Misterio

Así como no puedes entender el rumbo que toma el viento ni el misterio de cómo crece un bebecito en el vientre de su madre, tampoco puedes entender cómo actúa Dios, quien hace todas las cosas.

Eclesiastés 11:5 (NTV)

Vivimos en una época en que las personas creen que los límites son negativos y que, con los recursos adecuados, será posible traspasarlos. Estamos casi convencidos de que todo lo podemos, hasta que surge algo que nos deja desorientados: un virus desconocido, una sequía inesperada o lluvias repentinas que inundan lugares y los dejan inhabitables por mucho tiempo.

El autor de Eclesiastés utiliza dos figuras para explicar que hay temas fuera del alcance del conocimiento humano: la del viento y la de un bebé en gestación. Y aunque la ciencia ha avanzado mucho, el servicio meteorológico a veces se equivoca cuando pronostica el clima; los médicos hacen un gran trabajo, pero en ocaciones diagnostican que un bebé nacerá enfermo y contra todo diagnóstico, la madre cumple el tiempo de gestación y su hijo nace completamente sano. Estos ejemplos no niegan la importancia de la ciencia, solamente reconocen sus límites.

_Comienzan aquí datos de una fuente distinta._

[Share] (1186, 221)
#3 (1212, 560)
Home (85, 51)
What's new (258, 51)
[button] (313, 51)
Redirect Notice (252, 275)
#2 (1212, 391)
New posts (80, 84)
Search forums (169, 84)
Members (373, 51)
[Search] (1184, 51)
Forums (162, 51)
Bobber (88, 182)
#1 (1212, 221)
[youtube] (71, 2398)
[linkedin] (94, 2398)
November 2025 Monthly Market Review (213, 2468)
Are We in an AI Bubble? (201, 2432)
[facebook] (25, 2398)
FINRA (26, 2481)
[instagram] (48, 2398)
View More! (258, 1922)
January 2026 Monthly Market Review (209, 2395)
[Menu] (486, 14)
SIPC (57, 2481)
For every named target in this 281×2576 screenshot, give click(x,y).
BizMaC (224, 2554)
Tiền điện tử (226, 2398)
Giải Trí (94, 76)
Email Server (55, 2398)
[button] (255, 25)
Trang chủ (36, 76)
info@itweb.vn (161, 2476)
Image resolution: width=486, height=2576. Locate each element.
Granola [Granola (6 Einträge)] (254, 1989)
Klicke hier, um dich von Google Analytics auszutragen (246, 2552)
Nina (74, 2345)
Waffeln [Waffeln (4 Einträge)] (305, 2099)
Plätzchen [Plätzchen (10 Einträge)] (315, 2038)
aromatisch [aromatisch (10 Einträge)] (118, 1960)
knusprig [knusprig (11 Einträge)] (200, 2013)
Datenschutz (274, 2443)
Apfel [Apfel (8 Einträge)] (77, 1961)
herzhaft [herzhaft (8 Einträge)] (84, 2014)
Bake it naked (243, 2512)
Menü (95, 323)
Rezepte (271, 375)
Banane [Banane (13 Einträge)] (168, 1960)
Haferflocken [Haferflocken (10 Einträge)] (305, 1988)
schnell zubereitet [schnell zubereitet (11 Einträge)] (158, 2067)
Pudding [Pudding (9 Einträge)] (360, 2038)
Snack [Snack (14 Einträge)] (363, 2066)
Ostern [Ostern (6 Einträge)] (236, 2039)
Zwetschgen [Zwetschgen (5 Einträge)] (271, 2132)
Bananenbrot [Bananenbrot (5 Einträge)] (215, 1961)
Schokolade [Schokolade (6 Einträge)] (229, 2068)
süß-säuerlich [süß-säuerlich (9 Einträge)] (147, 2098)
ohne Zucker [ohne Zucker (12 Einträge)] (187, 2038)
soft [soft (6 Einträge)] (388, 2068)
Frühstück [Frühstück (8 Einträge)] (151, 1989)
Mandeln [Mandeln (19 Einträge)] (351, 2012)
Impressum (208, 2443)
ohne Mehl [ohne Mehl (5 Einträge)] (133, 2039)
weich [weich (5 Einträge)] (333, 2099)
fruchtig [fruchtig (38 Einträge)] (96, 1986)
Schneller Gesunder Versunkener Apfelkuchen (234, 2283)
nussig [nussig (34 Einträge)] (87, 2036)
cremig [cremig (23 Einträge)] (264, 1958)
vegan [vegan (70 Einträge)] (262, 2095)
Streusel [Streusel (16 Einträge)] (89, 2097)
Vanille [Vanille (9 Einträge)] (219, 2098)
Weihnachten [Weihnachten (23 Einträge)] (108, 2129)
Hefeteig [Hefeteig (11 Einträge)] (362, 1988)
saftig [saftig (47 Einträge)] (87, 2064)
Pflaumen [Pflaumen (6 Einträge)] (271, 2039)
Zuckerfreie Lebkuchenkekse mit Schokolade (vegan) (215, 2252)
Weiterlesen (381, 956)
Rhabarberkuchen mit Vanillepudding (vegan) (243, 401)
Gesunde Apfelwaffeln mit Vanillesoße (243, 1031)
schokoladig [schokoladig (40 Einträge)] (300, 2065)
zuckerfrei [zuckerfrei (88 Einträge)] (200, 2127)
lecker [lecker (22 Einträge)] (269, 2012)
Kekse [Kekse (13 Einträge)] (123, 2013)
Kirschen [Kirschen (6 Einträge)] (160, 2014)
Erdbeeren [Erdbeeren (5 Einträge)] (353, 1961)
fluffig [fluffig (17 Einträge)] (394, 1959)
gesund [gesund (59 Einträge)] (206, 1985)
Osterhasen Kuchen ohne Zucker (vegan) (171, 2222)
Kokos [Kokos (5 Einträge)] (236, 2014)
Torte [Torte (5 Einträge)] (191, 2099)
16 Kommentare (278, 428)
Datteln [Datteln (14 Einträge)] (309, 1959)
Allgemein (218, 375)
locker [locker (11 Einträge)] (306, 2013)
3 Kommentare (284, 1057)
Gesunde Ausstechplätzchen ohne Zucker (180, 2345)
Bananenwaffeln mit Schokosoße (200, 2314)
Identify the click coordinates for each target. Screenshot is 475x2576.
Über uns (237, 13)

Necesitamos hacer lugar para el misterio y aceptar que no podemos conocerlo todo ni controlarlo todo.  El predicador afirma que no podemos entender cómo actúa Dios.  Para ilustrar este concepto bíblico, comparto la historia siguiente:

Un profesional trabajaba para una organización cuyo propósito era ayudar a los necesitados. En cierta ocasión, su jefe le dio una orden no solo contraria a sus convicciones personales, sino a los valores de la institución. Obviamente no podía obedecer y renunció a su trabajo allí, pero no a su vocación de ayudar a otros. Pasado el tiempo, se dio cuenta de que guardaba resentimiento hacia esta persona y eso estaba afectando su salud. Fue entonces cuando recordó las palabras de Jesús:

»Pero a ustedes que me escuchan les digo: Amen a sus enemigos, hagan bien a quienes los odian, bendigan a quienes los maldicen y oren por quienes los maltratan.

Lo puso en práctica porque esperaba que su exempleador reconociera su falta o, por lo menos, le pidiera disculpas. Esto nunca sucedió. Sin embargo, decidió continuar con el hábito de bendecir a cuanta persona lo ofendiera, lo ignorara o cometiera alguna injusticia contra él. ¡Algunos días, el ejercicio de bendecir en voz baja era casi constante! Eligió persistir en obedecer lo que Dios le pedía y su vida poco a poco fue transformada. Aprendió que sus expectativas no siempre se cumplían como deseaba, ni los recursos venían de aquellos a quienes él recurría en primer lugar, pero aparecían. Oportunidades insospechadas, de pronto, se abrían ante sus ojos; personas desconocidas le facilitaban la ayuda que necesitaba. ¡Estaba sorprendido! Sin duda alguna Dios obraba aunque no pudiera entender cómo lo hacía.

La historia que te conté es real. Claro, no es la tuya. Vos tendrás que agudizar tus sentidos espirituales para percibir qué es lo que Dios te indica que hagas, aunque no puedas entender cómo obra y seas blanco de maltrato o injusticias en el ámbito en que te desempeñes. ¡Es todo un desafío! pero contás con el respaldo divino para moverte en el espíritu contrario al del mundo.